Nachdem wie vorstehend dargelegt ein besonders grobes Verschulden der Beklagten zu 2 hinsichtlich der Nichtdurchführung der geschuldeten und auch zertifizierten Reinigung feststeht, sind die gegenüber beiden Beklagten dem Grunde nach bestehenden Schadensersatzansprüche bei Klageerhebung nicht verjährt gewesen. Gemäß § 439 Abs. 1 Satz 2 HGB verjähren in Fällen, in denen Vorsatz oder ein dem Vorsatz gleichstehendes Verschulden i. S. v. § 435 HGB bejaht worden ist, die Ansprüche erst in drei Jahren. Dieser Zeitraum war bei Klageerhebung nicht abgelaufen.

III.

Die prozessualen Nebenentscheidungen ergeben sich aus § 97 Abs. 1 ZPO hinsichtlich der Kosten der Berufungsinstanz. Die vorläufige Vollstreckbarkeit bestimmt sich nach §§ 708 Nr. 10, 711 ZPO.
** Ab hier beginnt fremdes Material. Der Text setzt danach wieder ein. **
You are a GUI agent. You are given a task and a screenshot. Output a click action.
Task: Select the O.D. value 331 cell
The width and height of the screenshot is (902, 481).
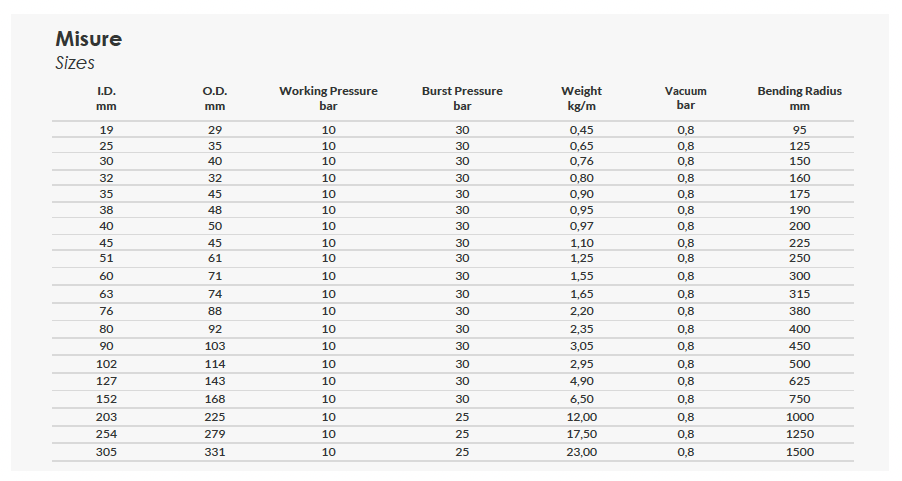pyautogui.click(x=215, y=452)
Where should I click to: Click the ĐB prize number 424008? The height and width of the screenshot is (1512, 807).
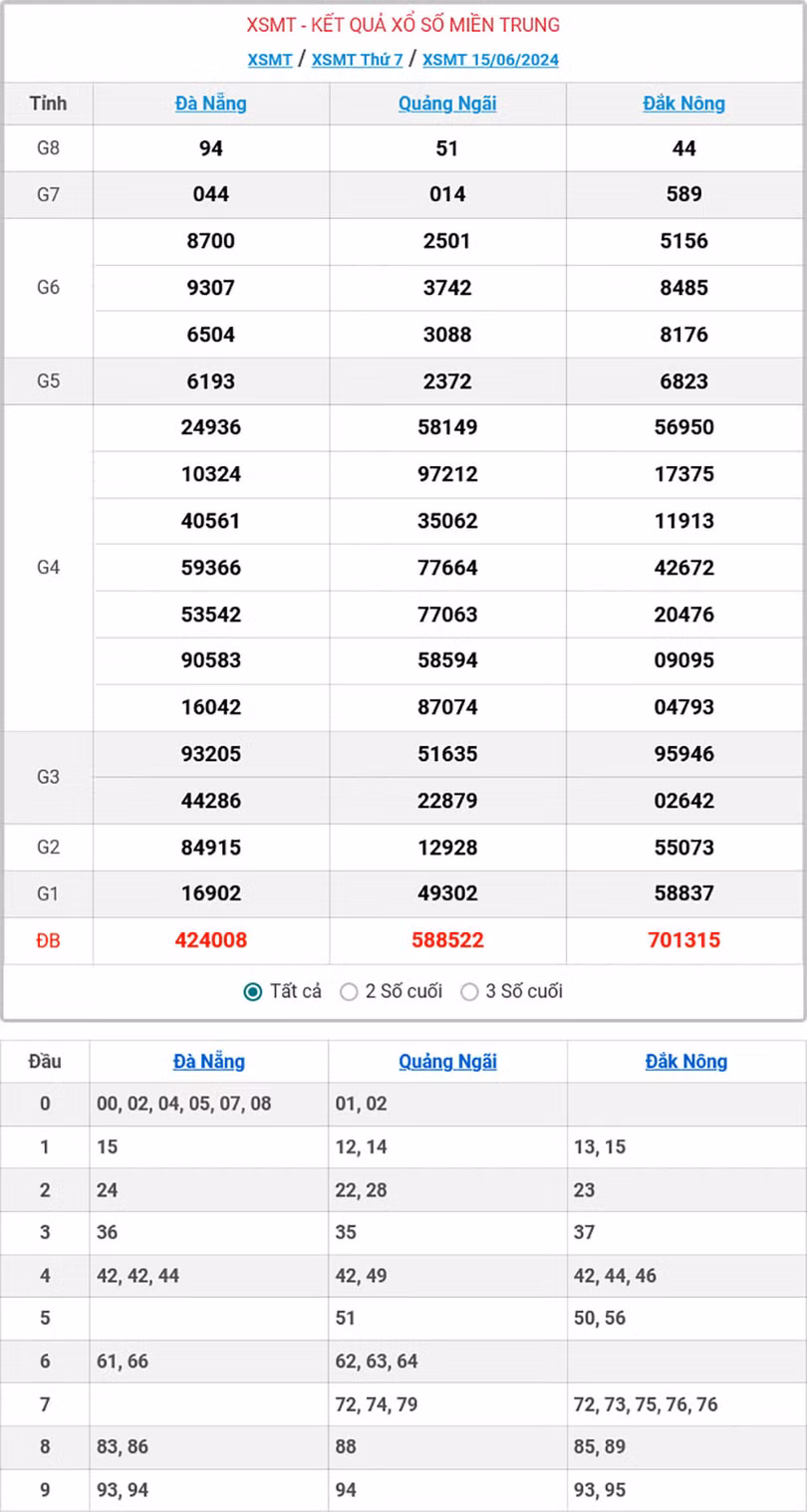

Zur Zulassung der Revision hat der Senat keinen Anlass gesehen. Nachdem im Streitfall nach der Aussage des vom Senat vernommenen Fahrers der Beklagten zu 2 ein Sachverhalt, der ein besonders schweres Verschulden i. S. v. § 435 HGB darstellt, positiv festgestellt werden konnte, hat der Senat auch im Hinblick auf die Unsicherheiten, die bei der Auslegung des § 435 HGB hinsichtlich der Frage, welches Verschulden dem Vorsatz gleichsteht, eine Revisionszulassung nicht für nötig gehalten. Die Parteien haben im Übrigen ihrerseits nicht aufgezeigt, was zu anderer Entscheidung Anlass gegeben hätte.